Which can lead to dozens of unrelated applications dying on windows when they assume infallible allocators while linux keeps going (sluggishly) until it has to kill just the biggest one.

Espressosaurus · on Oct 10, 2023

I've worked on memory constrained Windows VMs. The problem shows up as the application you're on dying, because guess what, you're trying to allocate memory that isn't there.

The rest of the system is still usable.

It's fine.

For the longest time I also ran with no swap on Windows (and just an excessive amount of memory). I'd notice when I'd run out of memory when a particularly hungry application like Affinity Photo died and I had a zillion browser tabs open, but again, the system is perfectly responsive and fine.

The Windows behavior seems much closer to deterministic and much more sane than the OOM killer of Linux.

the8472 · on Oct 10, 2023

I've had important background processes die on windows when the offender didn't die and the OOM situation persisted for some time - I assume because it was using fallible allocations while the other processes weren't.

ValdikSS · on Oct 10, 2023

Linux swapper used to be very aggressive on file cache, evicting it to the point that for the next second you'll need all of these libraries again. That is the main reason of the slowdowns.

Fortunately now we have MGLRU patchset, which "freezes" the active file cache for a desired amount of milliseconds, and in general is much smarter algo.

patrakov · on Oct 10, 2023

This may be applicable for desktops, but not for servers.

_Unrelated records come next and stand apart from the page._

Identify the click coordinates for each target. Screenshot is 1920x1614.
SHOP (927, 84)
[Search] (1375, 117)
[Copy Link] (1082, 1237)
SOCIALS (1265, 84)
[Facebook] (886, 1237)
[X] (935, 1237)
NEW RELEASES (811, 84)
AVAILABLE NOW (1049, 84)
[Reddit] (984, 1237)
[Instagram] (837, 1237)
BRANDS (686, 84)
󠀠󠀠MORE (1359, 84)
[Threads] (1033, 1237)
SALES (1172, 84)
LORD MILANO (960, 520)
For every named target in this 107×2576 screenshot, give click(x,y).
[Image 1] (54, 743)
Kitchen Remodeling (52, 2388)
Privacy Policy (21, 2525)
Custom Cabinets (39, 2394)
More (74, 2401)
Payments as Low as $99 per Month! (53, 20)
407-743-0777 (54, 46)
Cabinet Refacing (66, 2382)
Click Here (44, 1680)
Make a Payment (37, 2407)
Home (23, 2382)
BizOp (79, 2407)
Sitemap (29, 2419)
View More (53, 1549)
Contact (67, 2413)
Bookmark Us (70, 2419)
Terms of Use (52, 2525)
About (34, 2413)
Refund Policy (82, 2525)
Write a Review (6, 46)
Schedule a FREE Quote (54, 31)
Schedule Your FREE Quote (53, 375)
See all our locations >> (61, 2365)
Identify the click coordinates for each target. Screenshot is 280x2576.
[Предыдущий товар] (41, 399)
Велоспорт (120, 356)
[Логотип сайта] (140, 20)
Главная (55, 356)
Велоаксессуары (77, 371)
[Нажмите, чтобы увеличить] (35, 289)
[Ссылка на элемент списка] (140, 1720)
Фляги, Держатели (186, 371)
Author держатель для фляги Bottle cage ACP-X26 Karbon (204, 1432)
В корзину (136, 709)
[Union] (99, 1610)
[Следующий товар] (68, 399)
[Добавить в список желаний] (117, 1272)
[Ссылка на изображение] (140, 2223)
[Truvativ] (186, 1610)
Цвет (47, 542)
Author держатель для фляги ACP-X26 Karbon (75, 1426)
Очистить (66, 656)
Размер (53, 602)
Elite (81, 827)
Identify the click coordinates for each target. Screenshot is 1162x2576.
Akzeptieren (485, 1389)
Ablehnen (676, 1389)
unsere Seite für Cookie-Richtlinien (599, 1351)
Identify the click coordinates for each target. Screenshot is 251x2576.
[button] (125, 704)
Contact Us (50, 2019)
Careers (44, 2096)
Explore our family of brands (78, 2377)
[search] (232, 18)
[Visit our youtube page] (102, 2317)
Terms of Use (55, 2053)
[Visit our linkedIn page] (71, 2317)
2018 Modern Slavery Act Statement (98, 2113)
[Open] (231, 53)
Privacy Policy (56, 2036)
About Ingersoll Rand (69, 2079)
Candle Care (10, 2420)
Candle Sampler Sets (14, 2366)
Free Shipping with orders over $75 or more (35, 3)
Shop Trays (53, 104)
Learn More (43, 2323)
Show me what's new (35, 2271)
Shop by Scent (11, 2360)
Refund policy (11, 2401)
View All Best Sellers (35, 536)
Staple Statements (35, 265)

In a low-memory situation, the admin wants to ssh into the server and fix the problem that led into memory exhaustion in the first place. Whoops, MGLRU freezes the active file cache only, which includes the memory hog, but does not include sshd, bash, PAM, and other files that are normally unused when nobody is logged in, but become essential during an admin intervention. So, de facto, the admin still cannot login, and the server is effectively inaccessible. The only difference is that the production application is still responding, which is not so helpful for restarting it.